#### Exercise task
Reproduce verbatim the lines of the listing below, beginning at the line that contains "Strong Buy headline" and stopping after the line that contains "Looking at the screenshot, I should (x=80, y=295).", with both of those lines included.

Records for locating displayed items:
#####

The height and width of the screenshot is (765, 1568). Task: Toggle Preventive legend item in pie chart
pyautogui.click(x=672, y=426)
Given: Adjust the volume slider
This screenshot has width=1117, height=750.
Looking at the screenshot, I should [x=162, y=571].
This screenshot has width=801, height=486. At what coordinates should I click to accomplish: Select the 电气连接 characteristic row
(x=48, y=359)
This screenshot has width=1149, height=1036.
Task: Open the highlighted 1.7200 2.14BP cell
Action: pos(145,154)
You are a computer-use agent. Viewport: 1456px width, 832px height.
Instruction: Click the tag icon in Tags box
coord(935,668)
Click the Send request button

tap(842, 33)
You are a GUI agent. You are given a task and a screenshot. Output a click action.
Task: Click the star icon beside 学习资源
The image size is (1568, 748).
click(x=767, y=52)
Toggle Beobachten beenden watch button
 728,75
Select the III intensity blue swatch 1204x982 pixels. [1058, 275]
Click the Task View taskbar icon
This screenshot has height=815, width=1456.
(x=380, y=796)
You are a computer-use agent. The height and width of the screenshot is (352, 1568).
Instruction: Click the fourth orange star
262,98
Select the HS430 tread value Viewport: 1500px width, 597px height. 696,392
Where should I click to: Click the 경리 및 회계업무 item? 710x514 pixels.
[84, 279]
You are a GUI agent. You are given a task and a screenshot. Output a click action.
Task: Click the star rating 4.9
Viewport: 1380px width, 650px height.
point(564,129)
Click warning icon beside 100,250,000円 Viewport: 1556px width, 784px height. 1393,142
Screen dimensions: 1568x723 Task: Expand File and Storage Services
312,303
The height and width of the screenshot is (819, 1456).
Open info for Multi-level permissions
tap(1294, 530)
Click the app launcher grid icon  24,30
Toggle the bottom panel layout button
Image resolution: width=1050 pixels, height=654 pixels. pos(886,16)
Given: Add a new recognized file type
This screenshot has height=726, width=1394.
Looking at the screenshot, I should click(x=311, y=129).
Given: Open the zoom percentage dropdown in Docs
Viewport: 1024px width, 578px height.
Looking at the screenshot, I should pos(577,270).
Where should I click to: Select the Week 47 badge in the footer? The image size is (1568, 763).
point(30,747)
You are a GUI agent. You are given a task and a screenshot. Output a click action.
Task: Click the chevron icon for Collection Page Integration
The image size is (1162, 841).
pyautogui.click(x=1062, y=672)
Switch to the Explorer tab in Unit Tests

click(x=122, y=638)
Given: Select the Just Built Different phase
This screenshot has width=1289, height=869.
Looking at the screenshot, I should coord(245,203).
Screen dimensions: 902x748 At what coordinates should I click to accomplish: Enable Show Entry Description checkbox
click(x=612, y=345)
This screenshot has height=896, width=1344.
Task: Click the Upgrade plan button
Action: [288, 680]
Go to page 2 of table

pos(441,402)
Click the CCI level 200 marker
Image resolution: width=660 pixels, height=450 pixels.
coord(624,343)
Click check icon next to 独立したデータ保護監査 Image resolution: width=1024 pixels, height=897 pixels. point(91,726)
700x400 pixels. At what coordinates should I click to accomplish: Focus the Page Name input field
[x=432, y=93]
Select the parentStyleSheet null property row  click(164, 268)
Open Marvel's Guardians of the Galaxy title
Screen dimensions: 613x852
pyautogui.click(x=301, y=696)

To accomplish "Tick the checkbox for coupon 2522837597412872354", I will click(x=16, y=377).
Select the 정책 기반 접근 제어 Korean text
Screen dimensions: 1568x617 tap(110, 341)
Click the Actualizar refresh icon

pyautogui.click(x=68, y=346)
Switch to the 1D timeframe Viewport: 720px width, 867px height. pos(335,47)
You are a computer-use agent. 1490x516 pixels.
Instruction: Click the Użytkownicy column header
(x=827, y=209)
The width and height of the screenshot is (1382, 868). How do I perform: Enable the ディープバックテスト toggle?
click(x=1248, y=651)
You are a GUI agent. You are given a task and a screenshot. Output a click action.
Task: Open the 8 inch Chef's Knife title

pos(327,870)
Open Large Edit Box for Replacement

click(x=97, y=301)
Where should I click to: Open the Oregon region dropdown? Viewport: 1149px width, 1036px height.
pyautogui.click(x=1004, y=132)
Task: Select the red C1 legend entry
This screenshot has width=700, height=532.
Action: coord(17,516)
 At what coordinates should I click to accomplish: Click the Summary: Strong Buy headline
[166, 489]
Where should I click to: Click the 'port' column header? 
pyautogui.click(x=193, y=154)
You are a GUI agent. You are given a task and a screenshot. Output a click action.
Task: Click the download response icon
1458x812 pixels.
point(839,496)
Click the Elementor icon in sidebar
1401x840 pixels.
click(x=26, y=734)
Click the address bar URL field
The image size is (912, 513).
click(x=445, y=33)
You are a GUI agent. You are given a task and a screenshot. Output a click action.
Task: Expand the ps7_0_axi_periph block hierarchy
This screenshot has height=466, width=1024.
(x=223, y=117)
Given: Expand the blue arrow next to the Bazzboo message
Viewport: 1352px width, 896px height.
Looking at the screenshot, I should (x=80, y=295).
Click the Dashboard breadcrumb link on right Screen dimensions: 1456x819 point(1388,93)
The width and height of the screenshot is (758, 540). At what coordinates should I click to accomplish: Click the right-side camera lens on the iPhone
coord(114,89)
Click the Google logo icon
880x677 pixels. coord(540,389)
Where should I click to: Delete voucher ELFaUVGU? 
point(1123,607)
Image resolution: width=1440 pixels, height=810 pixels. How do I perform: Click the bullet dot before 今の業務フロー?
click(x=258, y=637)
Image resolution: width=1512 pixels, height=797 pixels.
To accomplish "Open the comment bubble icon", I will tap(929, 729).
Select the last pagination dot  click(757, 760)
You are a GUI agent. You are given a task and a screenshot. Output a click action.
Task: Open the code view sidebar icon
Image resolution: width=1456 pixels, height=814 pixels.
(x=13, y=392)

#####

#### Output
 At what coordinates should I click to accomplish: Click the Summary: Strong Buy headline
[166, 489]
Where should I click to: Click the 'port' column header? 
pyautogui.click(x=193, y=154)
You are a GUI agent. You are given a task and a screenshot. Output a click action.
Task: Click the download response icon
1458x812 pixels.
point(839,496)
Click the Elementor icon in sidebar
1401x840 pixels.
click(x=26, y=734)
Click the address bar URL field
The image size is (912, 513).
click(x=445, y=33)
You are a GUI agent. You are given a task and a screenshot. Output a click action.
Task: Expand the ps7_0_axi_periph block hierarchy
This screenshot has height=466, width=1024.
(x=223, y=117)
Given: Expand the blue arrow next to the Bazzboo message
Viewport: 1352px width, 896px height.
Looking at the screenshot, I should (x=80, y=295).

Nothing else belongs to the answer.